Cadáveres y heridos se hacinan en el mayor hospital de Puerto Prí­ncipe


Cientos de cadáveres se pudren al sol en el hospital central de Puerto Prí­ncipe ante la mirada impotente de los haitianos y en el jardí­n del centro médico, semiderruido por el terremoto, los heridos suplican por un médico y rezan para no acabar en el «patio de los muertos».


Sin guantes y con algodones empapados en alcohol para protegerse del olor a putrefacción, las familias buscan a sus seres queridos entre esta montaña de cuerpos, mutilados, semidesnudos, cubiertos de polvo y rodeados de moscas, con el anhelo de darles un entierro digno.

«Finalmente encontré a mi prima», afirma Jean-Lionel Valentin, señalando un cuerpo cubierto con una sábana blanca. «Pero ahora nadie me quiere ayudar a transportarla, los taxis intentan cobrarme una fortuna y voy a tener que dejarla de nuevo aquí­», explica.

El terremoto ocurrido el martes en Haití­, de 7,0 grados en la escala de Richter, devastó Puerto Prí­ncipe y dejó un saldo de decenas de miles de muertos.

«Â¿Qué es el hombre para que te acuerdes de él?», se pregunta Florentine, citando mecánicamente la Biblia. «Dios debe estar encolerizado con nosotros porque nos ha golpeado con fuerza», repite, mientras aguanta las náuseas y busca entre los muertos a su hermana.

Familias enteras sorprendidas por la muerte yacen en esta morgue desbordada. Cada media hora, un camión de la policí­a local viene y arroja más cadáveres a este patio. Sin guantes, sin máscara y con la única ayuda de sus manos, decenas de voluntarios les ayudan en esta tarea.

«No he perdido a nadie de mi familia pero lloro por estas personas y por mi paí­s. ¿Cómo saldremos de esta?», se pregunta Alius Luc, ingeniero eléctrico, que ha acompañado a un amigo a la morgue.

«Hay que enterrar a los muertos para evitar que la ciudad se convierta en un gran foco de infección», afirma una enfermera contemplando desolada el espectáculo.

El hospital central de Puerto Prí­ncipe resultó tan dañado por el terremoto que ninguna de sus instalaciones se puede utilizar. Dos médicos haitianos se reparten, exhaustos, entre las decenas de heridos que han invadido el recinto del centro médico y esperan ayuda, acostados en el suelo o en colchones recuperados del hospital.

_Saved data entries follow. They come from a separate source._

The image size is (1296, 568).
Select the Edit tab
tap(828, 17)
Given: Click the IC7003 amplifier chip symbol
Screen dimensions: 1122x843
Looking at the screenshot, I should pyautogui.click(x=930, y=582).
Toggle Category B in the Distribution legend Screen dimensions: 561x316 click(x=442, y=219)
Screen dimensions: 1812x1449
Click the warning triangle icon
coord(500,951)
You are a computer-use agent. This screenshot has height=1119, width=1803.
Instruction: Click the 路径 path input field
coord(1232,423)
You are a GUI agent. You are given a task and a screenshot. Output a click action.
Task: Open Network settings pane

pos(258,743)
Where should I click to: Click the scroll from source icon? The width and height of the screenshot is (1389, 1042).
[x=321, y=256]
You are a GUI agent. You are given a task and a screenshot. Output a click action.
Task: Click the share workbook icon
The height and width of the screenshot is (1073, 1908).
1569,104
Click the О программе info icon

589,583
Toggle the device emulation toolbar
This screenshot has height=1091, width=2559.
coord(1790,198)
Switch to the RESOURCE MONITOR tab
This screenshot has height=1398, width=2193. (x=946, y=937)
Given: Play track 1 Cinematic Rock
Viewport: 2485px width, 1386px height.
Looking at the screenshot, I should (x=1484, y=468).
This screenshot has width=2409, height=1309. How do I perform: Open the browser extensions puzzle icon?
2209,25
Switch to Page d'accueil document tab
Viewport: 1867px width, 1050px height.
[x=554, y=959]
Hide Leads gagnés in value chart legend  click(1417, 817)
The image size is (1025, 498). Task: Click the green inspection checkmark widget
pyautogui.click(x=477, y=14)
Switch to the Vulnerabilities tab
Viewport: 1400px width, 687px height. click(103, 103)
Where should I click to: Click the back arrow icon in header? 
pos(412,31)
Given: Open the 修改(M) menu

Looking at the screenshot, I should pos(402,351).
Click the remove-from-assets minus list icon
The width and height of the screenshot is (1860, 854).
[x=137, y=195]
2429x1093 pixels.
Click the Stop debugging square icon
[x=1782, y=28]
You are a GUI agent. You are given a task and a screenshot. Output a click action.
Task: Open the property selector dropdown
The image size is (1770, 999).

Ropas empapadas de sangre y restos de comida rodean a las ví­ctimas. «Doctor, doctor», sollozan al mismo tiempo cuando ven aparecer un médico.

«Les damos calmantes y los hidratamos con suero. Algunas heridas las suturamos pero por ahora no tenemos cómo hacer nada más con los más graves», lamenta el doctor Givenson Foite.

Numerosos heridos gritan incansablemente de dolor y se inyectan ellos mismos calmantes que encontraron en la farmacia del hospital. Algunos de ellos mueren finalmente desangrados ante el espanto de sus familias.

«No he visto a ningún otro médico. Todaví­a menos extranjeros. Dicen que los aviones de ayuda humanitaria llegaron. Está claro que no llegaron aquí­», afirma el segundo de los médicos, sin querer identificarse.

«No tenemos cómo operar, nada funciona. Hay que amputar a numerosas personas si queremos salvarles la vida», repite para sí­ mismo este cirujano mientras intenta sujetar con vendas el brazo roto de una niña de 10 años.

«Hubo doctores muertos y la escuela de enfermeras se derrumbó. Sabemos que muchos profesionales fallecieron. Otros están atendiendo a sus familias o a sus vecinos cerca de sus casas», explica Foite.

A su lado una mujer gime de dolor y muestra su mano, sólo sostenida al resto del brazo por algunos tendones.

«Pidan ayuda, que alguien de algún lugar del mundo venga a socorrernos», suplican los familiares a cualquier extranjero.